With Democrats divided, it may mean Congress doesn’t take up any new trade deals — which still have been completed — before the November election.
The U.S., Japan, Mexico, Canada and eight other nations have been negotiating a Trans-Pacific Partnership that would create a free trade zone accounting for 40 percent of the world’s economy. Australia, Brunei, Chile, New Zealand, Malaysia, Peru, Singapore and Vietnam are also part of the talks. The Obama administration has refused to raise currency as an issue in the talks — arguing that other international forums like the G-20 are a better tool.
Rep. Fred Upton, R-St. Joseph, chair of the House Energy and Commerce Committee, said in an interview that much of the meeting with Barra was focused on the trade deal. “We want to make sure that any trade agreement” addresses automakers concerns about currency — particularly a deal with Japan.
Sen. Debbie Stabenow, D-Lansing, said there is “deep concern about currency manipulation” and the impact of a trade deal on U.S. automakers, especially given that Japan has very few foreign imports — and U.S. automakers blame trade barriers. Stabenow said: “I told (Barra) we’re behind her on this and TPP has got to be right for our Michigan automobile companies.” She said the turnaround of the U.S. auto industry could be “jeopardized” if currency isn’t addressed.
Congress is considering approving fast-track authority that would allow the Obama administration to get an up or down vote on a trade deal without amendments, something many countries want before they will agree to a trade deal. President Barack Obama said Tuesday in his State of the Union address he wants Congress to pass fast-track authority so he can reach agreements on the Pacific zone as well as a separate proposed trade deal with Europe.
“We need to work together on tools like bipartisan trade promotion authority to protect our workers, protect our environment, and open new markets to new goods stamped “Made in the USA.” China and Europe aren’t standing on the sidelines. Neither should we,” Obama said.
In November, Michigan congressional Democrats met at the White House with Vice President Joe Biden and Froman to make the case that the Trans-Pacific Partnership needs protections against currency manipulation — especially in reference to Japan and Japanese automakers. They also worry that without protections, China could one day join the treaty and use its ability to manipulate its currency to undercut U.S. auto production.
Barra was making her first trip to Washington since taking the reins at GM earlier this month.

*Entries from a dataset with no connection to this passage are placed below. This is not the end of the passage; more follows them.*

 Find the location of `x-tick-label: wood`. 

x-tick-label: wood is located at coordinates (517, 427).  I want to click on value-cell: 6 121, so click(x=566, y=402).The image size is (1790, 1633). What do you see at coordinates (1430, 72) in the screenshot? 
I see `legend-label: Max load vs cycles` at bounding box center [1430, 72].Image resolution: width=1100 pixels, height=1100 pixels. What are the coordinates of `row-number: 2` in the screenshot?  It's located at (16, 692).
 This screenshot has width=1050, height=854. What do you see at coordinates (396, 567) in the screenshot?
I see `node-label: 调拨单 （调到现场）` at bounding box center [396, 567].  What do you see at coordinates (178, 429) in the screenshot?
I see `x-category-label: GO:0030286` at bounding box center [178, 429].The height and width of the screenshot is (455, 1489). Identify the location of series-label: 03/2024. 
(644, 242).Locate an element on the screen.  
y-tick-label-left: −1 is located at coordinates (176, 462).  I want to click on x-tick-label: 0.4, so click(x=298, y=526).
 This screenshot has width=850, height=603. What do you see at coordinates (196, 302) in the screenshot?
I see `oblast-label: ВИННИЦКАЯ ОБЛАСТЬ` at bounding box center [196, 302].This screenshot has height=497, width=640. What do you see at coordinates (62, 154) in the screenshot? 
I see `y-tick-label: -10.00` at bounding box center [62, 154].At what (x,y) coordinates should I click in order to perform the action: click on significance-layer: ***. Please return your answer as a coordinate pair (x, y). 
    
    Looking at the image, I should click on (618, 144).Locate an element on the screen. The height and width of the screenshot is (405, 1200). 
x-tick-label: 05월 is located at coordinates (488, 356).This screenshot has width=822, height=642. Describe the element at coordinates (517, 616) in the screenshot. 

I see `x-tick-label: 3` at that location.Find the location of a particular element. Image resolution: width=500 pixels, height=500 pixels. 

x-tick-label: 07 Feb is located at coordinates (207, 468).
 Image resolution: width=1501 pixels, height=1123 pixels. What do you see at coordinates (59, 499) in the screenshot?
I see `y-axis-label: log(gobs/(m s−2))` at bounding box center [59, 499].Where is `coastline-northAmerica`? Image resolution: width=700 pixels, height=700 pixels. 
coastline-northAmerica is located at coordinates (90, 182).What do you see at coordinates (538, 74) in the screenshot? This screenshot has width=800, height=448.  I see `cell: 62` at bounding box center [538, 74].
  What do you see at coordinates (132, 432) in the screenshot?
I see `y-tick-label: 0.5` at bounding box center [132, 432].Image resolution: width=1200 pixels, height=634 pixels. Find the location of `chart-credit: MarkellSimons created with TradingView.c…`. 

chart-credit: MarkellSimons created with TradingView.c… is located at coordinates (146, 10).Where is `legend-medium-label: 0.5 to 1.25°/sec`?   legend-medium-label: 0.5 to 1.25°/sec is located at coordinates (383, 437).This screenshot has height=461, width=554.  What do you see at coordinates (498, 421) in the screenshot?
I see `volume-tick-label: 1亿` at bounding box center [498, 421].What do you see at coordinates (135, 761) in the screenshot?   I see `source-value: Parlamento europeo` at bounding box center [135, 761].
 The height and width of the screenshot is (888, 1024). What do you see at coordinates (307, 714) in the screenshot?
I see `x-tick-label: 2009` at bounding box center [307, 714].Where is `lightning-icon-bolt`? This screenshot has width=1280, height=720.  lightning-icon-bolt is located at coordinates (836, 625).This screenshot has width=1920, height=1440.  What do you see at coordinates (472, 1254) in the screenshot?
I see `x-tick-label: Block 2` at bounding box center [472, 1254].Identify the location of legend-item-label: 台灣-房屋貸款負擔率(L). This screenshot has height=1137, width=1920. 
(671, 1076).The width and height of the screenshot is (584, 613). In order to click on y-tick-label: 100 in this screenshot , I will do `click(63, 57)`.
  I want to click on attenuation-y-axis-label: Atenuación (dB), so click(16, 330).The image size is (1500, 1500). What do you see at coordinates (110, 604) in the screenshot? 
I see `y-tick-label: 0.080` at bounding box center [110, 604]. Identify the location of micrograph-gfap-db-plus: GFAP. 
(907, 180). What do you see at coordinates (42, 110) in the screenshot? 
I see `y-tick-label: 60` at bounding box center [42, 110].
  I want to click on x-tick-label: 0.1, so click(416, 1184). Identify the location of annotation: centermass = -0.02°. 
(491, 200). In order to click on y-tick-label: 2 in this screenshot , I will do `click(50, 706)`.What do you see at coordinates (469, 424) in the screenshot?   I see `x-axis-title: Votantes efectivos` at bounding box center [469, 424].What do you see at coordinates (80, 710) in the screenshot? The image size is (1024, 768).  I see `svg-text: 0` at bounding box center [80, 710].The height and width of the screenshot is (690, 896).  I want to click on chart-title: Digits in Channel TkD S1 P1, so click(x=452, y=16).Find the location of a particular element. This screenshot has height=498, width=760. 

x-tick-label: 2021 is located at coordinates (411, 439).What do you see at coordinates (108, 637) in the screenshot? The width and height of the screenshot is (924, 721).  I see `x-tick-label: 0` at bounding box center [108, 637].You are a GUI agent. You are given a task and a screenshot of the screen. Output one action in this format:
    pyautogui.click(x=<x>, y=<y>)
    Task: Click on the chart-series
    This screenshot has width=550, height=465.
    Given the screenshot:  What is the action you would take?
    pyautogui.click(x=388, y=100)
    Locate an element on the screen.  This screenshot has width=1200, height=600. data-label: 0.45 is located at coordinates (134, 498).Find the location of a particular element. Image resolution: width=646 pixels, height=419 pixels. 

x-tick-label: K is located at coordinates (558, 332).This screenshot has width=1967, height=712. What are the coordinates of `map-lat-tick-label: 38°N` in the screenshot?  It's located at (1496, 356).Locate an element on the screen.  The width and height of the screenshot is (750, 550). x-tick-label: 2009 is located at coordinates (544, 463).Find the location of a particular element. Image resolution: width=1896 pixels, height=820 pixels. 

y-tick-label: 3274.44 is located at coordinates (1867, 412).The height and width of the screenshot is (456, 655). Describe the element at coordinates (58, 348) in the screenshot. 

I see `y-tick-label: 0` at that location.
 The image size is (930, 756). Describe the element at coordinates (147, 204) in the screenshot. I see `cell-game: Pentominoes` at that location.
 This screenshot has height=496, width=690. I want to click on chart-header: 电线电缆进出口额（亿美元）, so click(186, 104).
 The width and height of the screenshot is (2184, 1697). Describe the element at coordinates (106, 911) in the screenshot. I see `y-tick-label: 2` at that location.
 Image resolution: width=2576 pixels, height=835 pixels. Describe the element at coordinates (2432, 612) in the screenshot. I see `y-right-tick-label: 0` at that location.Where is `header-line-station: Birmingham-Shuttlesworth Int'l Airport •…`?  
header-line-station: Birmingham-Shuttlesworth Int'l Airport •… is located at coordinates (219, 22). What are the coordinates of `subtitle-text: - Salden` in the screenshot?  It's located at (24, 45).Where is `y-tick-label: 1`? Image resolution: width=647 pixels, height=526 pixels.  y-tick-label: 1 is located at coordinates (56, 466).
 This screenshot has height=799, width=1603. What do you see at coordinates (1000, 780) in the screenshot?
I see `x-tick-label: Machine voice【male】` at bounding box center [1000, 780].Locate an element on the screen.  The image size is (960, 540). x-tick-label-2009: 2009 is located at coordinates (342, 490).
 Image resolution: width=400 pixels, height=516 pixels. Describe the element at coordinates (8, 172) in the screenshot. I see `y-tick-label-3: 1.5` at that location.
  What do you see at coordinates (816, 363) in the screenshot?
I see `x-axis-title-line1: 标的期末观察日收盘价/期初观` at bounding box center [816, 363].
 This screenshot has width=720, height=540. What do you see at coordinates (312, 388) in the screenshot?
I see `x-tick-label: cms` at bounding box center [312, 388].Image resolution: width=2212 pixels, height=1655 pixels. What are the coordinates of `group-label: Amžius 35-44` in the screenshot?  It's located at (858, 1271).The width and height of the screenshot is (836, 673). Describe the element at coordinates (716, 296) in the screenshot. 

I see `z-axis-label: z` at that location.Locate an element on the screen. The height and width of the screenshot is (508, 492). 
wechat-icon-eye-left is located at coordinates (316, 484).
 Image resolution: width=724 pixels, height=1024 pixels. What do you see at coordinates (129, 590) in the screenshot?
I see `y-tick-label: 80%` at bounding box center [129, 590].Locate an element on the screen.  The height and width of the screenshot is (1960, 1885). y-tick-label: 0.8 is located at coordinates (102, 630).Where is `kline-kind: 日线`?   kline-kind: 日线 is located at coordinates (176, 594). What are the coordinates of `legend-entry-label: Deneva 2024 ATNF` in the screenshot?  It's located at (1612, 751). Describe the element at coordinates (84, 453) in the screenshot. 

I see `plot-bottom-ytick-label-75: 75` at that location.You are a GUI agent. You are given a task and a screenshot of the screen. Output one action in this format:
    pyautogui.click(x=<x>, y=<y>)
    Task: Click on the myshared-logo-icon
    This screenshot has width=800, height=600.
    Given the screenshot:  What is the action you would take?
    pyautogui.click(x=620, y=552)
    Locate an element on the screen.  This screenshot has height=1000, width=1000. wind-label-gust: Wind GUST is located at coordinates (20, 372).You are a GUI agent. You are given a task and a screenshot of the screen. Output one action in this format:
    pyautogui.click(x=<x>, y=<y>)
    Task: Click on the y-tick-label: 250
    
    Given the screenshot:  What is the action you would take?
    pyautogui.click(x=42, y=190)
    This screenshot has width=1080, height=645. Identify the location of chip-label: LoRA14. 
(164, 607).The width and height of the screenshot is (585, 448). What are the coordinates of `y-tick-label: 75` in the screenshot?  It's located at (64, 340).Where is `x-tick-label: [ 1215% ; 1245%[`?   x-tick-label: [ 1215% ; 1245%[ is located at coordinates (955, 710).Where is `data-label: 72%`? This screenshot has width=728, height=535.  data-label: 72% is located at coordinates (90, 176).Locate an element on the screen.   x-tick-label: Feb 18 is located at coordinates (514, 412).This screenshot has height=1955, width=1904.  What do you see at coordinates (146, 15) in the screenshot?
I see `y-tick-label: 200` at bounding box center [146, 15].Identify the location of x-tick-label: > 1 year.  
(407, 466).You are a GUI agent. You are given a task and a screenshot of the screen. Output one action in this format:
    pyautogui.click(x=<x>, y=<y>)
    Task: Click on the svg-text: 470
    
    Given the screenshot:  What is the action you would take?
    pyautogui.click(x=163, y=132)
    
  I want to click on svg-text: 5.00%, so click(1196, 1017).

She attended the State of the Union as a guest of first lady Michelle Obama and got a chance to briefly say hello to President Obama.
“Here in America, our success should depend not on accident of birth, but the strength of our work ethic and the scope of our dreams. That’s what drew our forebears here. It’s how the daughter of a factory worker is CEO of America’s largest automaker; how the son of a barkeeper is speaker of the House; how the son of a single mom can be president of the greatest nation on Earth,” Obama said in his speech, referencing Barra, Rep. John Boehner, R-Ohio, and himself.
Barra said she was touched. “It was especially touching for me because it referenced my father who I am so proud of,” she said.
She called the speech a “great opportunity to represent the men and women of General Motors.”
Barra praised Obama’s call for moving forward and for “how much we can accomplish if we work together.”
She noted car purchases are one of the most significant purchases most Americans make. “The stability and the consumer confidence — continuing to work together and the build the economy — is important,” she said.